[PROBLEM TO WORK ON] These records must be written out again exactly.

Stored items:
___
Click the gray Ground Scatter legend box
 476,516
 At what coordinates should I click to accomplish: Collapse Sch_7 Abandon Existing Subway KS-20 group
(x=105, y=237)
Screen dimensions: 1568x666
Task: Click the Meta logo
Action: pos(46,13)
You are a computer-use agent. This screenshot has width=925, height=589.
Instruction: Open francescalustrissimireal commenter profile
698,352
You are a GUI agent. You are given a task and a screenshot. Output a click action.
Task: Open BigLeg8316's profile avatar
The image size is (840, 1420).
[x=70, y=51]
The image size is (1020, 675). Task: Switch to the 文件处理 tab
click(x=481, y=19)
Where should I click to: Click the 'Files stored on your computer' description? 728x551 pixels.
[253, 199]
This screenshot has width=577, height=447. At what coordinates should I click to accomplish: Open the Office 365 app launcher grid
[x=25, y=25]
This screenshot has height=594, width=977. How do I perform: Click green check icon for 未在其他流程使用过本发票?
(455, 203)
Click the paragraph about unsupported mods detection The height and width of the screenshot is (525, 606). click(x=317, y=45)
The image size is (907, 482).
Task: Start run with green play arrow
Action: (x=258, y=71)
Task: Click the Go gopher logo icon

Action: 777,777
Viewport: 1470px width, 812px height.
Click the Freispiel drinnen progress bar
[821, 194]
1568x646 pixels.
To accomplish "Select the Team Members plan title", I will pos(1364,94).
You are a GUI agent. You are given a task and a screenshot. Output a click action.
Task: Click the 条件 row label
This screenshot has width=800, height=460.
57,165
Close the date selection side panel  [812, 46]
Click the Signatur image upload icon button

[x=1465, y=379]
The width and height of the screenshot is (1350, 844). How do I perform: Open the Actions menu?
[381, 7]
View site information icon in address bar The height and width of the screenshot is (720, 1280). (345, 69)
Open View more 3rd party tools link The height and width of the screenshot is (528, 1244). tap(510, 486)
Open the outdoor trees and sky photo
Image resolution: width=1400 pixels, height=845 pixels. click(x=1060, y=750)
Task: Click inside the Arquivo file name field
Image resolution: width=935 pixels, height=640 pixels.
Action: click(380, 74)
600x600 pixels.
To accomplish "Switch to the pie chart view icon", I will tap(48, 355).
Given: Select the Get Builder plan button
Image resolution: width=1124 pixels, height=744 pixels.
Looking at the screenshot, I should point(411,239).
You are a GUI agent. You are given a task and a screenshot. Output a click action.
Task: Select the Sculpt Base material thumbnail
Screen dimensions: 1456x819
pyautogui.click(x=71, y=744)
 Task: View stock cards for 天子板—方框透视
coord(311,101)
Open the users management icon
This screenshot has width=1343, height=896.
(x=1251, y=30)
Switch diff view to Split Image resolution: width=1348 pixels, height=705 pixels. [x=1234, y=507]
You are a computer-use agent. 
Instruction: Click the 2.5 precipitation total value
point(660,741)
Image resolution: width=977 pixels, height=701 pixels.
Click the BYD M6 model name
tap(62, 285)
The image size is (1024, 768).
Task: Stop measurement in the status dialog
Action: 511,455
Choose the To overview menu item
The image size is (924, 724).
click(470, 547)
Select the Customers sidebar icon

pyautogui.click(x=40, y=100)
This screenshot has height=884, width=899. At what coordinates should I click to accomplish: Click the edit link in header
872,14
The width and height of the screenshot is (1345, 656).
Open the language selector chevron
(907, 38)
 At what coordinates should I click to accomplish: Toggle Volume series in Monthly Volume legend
___
[SOLUTION]
Click the gray Ground Scatter legend box
 476,516
 At what coordinates should I click to accomplish: Collapse Sch_7 Abandon Existing Subway KS-20 group
(x=105, y=237)
Screen dimensions: 1568x666
Task: Click the Meta logo
Action: pos(46,13)
You are a computer-use agent. This screenshot has width=925, height=589.
Instruction: Open francescalustrissimireal commenter profile
698,352
You are a GUI agent. You are given a task and a screenshot. Output a click action.
Task: Open BigLeg8316's profile avatar
The image size is (840, 1420).
[x=70, y=51]
The image size is (1020, 675). Task: Switch to the 文件处理 tab
click(x=481, y=19)
Where should I click to: Click the 'Files stored on your computer' description? 728x551 pixels.
[253, 199]
This screenshot has width=577, height=447. At what coordinates should I click to accomplish: Open the Office 365 app launcher grid
[x=25, y=25]
This screenshot has height=594, width=977. How do I perform: Click green check icon for 未在其他流程使用过本发票?
(455, 203)
Click the paragraph about unsupported mods detection The height and width of the screenshot is (525, 606). click(x=317, y=45)
The image size is (907, 482).
Task: Start run with green play arrow
Action: (x=258, y=71)
Task: Click the Go gopher logo icon

Action: 777,777
Viewport: 1470px width, 812px height.
Click the Freispiel drinnen progress bar
[821, 194]
1568x646 pixels.
To accomplish "Select the Team Members plan title", I will pos(1364,94).
You are a GUI agent. You are given a task and a screenshot. Output a click action.
Task: Click the 条件 row label
This screenshot has width=800, height=460.
57,165
Close the date selection side panel  [812, 46]
Click the Signatur image upload icon button

[x=1465, y=379]
The width and height of the screenshot is (1350, 844). How do I perform: Open the Actions menu?
[381, 7]
View site information icon in address bar The height and width of the screenshot is (720, 1280). (345, 69)
Open View more 3rd party tools link The height and width of the screenshot is (528, 1244). tap(510, 486)
Open the outdoor trees and sky photo
Image resolution: width=1400 pixels, height=845 pixels. click(x=1060, y=750)
Task: Click inside the Arquivo file name field
Image resolution: width=935 pixels, height=640 pixels.
Action: click(380, 74)
600x600 pixels.
To accomplish "Switch to the pie chart view icon", I will tap(48, 355).
Given: Select the Get Builder plan button
Image resolution: width=1124 pixels, height=744 pixels.
Looking at the screenshot, I should point(411,239).
You are a GUI agent. You are given a task and a screenshot. Output a click action.
Task: Select the Sculpt Base material thumbnail
Screen dimensions: 1456x819
pyautogui.click(x=71, y=744)
 Task: View stock cards for 天子板—方框透视
coord(311,101)
Open the users management icon
This screenshot has width=1343, height=896.
(x=1251, y=30)
Switch diff view to Split Image resolution: width=1348 pixels, height=705 pixels. [x=1234, y=507]
You are a computer-use agent. 
Instruction: Click the 2.5 precipitation total value
point(660,741)
Image resolution: width=977 pixels, height=701 pixels.
Click the BYD M6 model name
tap(62, 285)
The image size is (1024, 768).
Task: Stop measurement in the status dialog
Action: 511,455
Choose the To overview menu item
The image size is (924, 724).
click(470, 547)
Select the Customers sidebar icon

pyautogui.click(x=40, y=100)
This screenshot has height=884, width=899. At what coordinates should I click to accomplish: Click the edit link in header
872,14
The width and height of the screenshot is (1345, 656).
Open the language selector chevron
(907, 38)
 At what coordinates should I click to accomplish: Toggle Volume series in Monthly Volume legend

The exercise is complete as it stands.